C’est-à-dire la structure dont il s’agit dans l’enseignement de Lacan est tétradique, non pas triadique, comme nous le montre clairement le nœud borroméen à quatre ronds de ficelle présenté dans le Séminaire XXIII (1975-1976) Le sinthome.
Ce nœud-là consiste dans le rond du réel R (l’ex-sistence), celui du symbolique S (le trou ou la différence), celui de l’imaginaire I (la consistance) et celui du sinthome Σ (la nodalité ou la nomination) qui noue les trois autres de façon borroméenne.
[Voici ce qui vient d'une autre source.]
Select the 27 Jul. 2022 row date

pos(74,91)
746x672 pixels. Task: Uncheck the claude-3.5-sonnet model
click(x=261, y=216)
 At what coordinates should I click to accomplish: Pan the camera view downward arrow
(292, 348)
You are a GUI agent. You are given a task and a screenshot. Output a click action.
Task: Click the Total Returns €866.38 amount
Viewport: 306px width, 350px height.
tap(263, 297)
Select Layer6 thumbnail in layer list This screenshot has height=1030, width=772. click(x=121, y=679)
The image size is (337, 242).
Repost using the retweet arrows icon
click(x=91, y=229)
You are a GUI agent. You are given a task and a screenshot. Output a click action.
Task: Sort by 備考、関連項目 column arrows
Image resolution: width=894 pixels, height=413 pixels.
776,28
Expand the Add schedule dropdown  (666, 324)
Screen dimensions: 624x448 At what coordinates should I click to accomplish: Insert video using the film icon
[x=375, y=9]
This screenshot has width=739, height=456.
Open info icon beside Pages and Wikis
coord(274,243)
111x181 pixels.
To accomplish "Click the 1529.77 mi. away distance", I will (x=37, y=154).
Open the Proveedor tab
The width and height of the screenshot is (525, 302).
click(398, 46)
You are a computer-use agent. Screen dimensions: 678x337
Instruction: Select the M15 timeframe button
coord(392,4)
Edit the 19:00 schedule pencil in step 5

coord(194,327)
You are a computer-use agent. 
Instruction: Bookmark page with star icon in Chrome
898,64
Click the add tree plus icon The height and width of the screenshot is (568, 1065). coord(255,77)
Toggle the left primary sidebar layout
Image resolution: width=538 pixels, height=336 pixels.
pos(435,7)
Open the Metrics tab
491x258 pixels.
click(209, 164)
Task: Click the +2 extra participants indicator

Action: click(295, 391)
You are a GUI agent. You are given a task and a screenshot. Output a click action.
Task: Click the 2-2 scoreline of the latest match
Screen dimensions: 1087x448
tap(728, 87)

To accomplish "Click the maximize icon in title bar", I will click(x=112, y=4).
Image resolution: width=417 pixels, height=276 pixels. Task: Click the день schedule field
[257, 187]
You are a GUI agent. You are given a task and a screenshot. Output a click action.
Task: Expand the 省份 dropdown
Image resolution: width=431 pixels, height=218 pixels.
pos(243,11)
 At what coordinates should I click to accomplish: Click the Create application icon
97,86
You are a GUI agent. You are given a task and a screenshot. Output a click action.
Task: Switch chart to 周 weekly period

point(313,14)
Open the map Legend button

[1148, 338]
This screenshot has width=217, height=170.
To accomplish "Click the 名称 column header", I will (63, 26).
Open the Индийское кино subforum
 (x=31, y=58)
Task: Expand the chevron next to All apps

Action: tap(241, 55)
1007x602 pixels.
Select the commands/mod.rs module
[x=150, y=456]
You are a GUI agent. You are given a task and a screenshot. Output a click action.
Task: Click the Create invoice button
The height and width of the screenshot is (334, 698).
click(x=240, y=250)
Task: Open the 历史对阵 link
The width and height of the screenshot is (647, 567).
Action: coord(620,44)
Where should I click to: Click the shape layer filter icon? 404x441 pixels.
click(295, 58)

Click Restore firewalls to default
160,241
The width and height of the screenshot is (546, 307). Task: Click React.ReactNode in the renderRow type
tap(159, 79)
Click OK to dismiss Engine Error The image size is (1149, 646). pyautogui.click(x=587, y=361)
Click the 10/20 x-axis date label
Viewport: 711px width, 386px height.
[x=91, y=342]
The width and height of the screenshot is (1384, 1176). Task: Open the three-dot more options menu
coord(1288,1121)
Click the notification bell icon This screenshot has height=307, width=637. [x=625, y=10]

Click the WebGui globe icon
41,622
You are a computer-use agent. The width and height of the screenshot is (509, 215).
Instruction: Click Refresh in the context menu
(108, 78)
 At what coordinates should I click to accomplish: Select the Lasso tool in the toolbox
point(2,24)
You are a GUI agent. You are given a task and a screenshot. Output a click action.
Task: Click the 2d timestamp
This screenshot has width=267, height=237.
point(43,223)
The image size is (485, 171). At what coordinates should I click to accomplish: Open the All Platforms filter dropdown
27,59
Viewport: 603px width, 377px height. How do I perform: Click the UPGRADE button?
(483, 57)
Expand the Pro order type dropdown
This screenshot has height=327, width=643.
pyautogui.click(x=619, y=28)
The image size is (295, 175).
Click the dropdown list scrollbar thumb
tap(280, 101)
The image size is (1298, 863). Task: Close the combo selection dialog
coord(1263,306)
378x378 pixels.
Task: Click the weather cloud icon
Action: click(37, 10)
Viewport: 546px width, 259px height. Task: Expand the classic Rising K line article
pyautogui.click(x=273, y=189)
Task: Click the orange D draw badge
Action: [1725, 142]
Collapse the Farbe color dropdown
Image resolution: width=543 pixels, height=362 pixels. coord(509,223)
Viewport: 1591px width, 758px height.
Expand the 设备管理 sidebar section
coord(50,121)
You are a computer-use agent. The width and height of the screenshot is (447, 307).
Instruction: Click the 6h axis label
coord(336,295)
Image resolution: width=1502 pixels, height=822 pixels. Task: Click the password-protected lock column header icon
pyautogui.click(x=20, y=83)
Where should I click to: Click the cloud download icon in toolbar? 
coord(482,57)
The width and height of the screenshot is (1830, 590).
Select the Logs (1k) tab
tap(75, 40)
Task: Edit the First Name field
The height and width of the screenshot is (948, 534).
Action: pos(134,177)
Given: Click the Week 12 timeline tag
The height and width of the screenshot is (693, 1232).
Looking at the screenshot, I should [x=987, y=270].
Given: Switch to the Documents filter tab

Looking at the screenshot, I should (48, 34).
L’ex-sistence est la définition que Lacan nous donne dans le Séminaire XXII (1974-1975) R.S.I. du réel en tant que ce qui ne cesse pas de ne pas s’écrire, c’est-à-dire l’impossible, tandis la nodalité (ce terme étant utilisé par Lacan dans le Séminaire XXI [1973-1974] Les non-dupes errent) et la nomination (ce terme étant utilisé par Lacan dans le Séminaire XXII [1974-1975] R.S.I. et dans le Séminaire XXIII [1975-1976] Le sinthome) sont les définitions du réel en tant que ce qui ne cesse pas de s’écrire, c’est-à-dire le nécessaire.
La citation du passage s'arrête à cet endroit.